Paralímpicos

Por primera vez estoy viendo los Juegos Paralímpicos. Impresiona y emociona. Ciegos jugando al fútbol con un balón con cascabeles, nadadores de dos o tres extremidades, ciclistas de un sólo pedal, baloncesto y tenis en silla de ruedas, discapacitados cerebrales…
La actitud y los resultados son encomiables. El hándicap físico es un motor para la superación, el esfuerzo. Surge, inevitablemente, la comparación y ésta no debe ser odiosa sino ejemplarizante. Muchos ciudadanos están razonablemente sanos y capacitados para desarrollar una actividad normal. No hay nada en su aparato musculoesquelético que impida el ejercicio, el deporte, salvo el dolor y la convicción (errónea) de minusvalía, de enfermedad.
Estamos ante la paradoja de ciudadanos capaces incapacitados por un cerebro alarmista represor versus discapacitados capaces por un cerebro animoso, pro-motor.

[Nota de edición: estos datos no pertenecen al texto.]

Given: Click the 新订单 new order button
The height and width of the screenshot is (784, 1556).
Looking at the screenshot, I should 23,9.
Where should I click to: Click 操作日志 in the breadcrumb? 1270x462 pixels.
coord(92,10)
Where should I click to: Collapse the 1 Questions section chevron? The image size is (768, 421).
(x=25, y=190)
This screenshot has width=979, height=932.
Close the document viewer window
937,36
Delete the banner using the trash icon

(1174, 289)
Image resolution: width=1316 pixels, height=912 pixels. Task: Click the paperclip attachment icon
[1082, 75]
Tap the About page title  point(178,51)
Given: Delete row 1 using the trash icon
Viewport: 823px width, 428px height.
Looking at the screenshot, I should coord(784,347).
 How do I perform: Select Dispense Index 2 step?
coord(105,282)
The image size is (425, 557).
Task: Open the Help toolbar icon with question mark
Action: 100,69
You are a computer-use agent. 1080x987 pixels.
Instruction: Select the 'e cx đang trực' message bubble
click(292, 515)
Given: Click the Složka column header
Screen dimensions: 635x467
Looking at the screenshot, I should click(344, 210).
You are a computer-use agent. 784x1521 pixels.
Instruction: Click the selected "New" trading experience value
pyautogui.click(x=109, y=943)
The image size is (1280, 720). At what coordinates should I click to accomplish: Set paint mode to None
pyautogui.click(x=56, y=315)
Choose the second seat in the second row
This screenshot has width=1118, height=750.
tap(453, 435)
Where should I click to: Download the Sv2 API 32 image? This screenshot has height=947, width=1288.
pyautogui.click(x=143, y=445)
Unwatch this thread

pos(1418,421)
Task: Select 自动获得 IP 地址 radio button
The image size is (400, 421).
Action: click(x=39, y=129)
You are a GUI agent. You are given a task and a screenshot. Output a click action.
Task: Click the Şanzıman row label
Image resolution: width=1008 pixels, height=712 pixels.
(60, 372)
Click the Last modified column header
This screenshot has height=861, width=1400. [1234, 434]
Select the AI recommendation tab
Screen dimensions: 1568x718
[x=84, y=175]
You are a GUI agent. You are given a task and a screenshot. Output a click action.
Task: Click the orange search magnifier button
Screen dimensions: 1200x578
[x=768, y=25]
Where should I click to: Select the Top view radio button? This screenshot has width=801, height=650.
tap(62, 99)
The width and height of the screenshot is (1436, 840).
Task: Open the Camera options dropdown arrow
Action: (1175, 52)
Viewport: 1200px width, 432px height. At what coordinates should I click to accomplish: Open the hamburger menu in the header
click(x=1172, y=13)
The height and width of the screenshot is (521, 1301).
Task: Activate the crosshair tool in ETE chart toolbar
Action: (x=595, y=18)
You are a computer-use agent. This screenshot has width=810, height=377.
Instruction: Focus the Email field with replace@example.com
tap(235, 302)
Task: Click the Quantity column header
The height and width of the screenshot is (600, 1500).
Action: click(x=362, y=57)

Ignoro cuál es la proporción de amputados con dolor de miembro fantasma. Puede que el deporte les proteja. No parece, tampoco, que el sobre-esfuerzo derivado de la ausencia de una o dos extremidades resulte doloroso. No hay mejor analgesia que la actividad, en ausencia de daño relevante.
El dolor contiene en su entraña el miedo al daño, a veces motivado y otras, las más, injustificado. El dolor convence, obliga… y confunde cuando no tiene fundamento. Hace recapacitar obsesivamente, de modo catastrofista. Agota, desanima y desespera.
A los deportistas paralímpicos se les ve felices. La sonrisa en la entrega de medallas es especialmente luminosa. Tiene el valor añadido de la superación del hándicap.
No me vienen las palabras adecuadas. Mejor, vea los Juegos. Pase envidia sana y, si es un dolorido crónico, aprenda. Quite el miedo.